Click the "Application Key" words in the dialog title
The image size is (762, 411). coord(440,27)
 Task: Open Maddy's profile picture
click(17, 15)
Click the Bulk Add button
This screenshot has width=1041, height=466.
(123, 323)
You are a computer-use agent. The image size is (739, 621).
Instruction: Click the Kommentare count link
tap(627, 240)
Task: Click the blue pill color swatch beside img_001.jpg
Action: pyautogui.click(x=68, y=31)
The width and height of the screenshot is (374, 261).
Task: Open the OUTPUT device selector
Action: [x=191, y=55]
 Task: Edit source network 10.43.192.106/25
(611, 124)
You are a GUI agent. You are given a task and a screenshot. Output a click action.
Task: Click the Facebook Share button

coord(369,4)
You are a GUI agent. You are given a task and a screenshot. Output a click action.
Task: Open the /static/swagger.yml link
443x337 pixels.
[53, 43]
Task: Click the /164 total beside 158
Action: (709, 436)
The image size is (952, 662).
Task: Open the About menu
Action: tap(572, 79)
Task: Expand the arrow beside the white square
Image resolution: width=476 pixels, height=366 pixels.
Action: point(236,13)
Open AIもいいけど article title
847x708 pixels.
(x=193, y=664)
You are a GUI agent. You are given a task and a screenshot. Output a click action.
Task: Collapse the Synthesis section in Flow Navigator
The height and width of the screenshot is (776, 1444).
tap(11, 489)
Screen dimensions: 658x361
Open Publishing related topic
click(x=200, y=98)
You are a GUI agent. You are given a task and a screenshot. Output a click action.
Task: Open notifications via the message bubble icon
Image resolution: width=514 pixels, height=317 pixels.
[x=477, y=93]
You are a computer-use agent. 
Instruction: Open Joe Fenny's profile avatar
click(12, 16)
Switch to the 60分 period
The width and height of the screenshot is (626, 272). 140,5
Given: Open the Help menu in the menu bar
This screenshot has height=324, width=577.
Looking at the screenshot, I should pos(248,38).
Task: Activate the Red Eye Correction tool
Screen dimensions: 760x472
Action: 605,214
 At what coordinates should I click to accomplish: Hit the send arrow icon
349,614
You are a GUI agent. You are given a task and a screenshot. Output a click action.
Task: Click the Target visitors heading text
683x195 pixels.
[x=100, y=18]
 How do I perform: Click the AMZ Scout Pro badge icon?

- Task to carry out:
Retype the listing above in full, exactly as it stands.

- Final answer:
Click the "Application Key" words in the dialog title
The image size is (762, 411). coord(440,27)
 Task: Open Maddy's profile picture
click(17, 15)
Click the Bulk Add button
This screenshot has width=1041, height=466.
(123, 323)
You are a computer-use agent. The image size is (739, 621).
Instruction: Click the Kommentare count link
tap(627, 240)
Task: Click the blue pill color swatch beside img_001.jpg
Action: pyautogui.click(x=68, y=31)
The width and height of the screenshot is (374, 261).
Task: Open the OUTPUT device selector
Action: [x=191, y=55]
 Task: Edit source network 10.43.192.106/25
(611, 124)
You are a GUI agent. You are given a task and a screenshot. Output a click action.
Task: Click the Facebook Share button

coord(369,4)
You are a GUI agent. You are given a task and a screenshot. Output a click action.
Task: Open the /static/swagger.yml link
443x337 pixels.
[53, 43]
Task: Click the /164 total beside 158
Action: (709, 436)
The image size is (952, 662).
Task: Open the About menu
Action: tap(572, 79)
Task: Expand the arrow beside the white square
Image resolution: width=476 pixels, height=366 pixels.
Action: point(236,13)
Open AIもいいけど article title
847x708 pixels.
(x=193, y=664)
You are a GUI agent. You are given a task and a screenshot. Output a click action.
Task: Collapse the Synthesis section in Flow Navigator
The height and width of the screenshot is (776, 1444).
tap(11, 489)
Screen dimensions: 658x361
Open Publishing related topic
click(x=200, y=98)
You are a GUI agent. You are given a task and a screenshot. Output a click action.
Task: Open notifications via the message bubble icon
Image resolution: width=514 pixels, height=317 pixels.
[x=477, y=93]
You are a computer-use agent. 
Instruction: Open Joe Fenny's profile avatar
click(12, 16)
Switch to the 60分 period
The width and height of the screenshot is (626, 272). 140,5
Given: Open the Help menu in the menu bar
This screenshot has height=324, width=577.
Looking at the screenshot, I should pos(248,38).
Task: Activate the Red Eye Correction tool
Screen dimensions: 760x472
Action: 605,214
 At what coordinates should I click to accomplish: Hit the send arrow icon
349,614
You are a GUI agent. You are given a task and a screenshot. Output a click action.
Task: Click the Target visitors heading text
683x195 pixels.
[x=100, y=18]
 How do I perform: Click the AMZ Scout Pro badge icon?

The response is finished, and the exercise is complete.